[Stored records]
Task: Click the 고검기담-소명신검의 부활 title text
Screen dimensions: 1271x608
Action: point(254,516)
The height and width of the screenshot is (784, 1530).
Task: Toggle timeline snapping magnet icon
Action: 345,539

**Exercise description**: Repeat the entries exactly as they appear.

**Output for this task**:
Task: Click the 고검기담-소명신검의 부활 title text
Screen dimensions: 1271x608
Action: point(254,516)
The height and width of the screenshot is (784, 1530).
Task: Toggle timeline snapping magnet icon
Action: 345,539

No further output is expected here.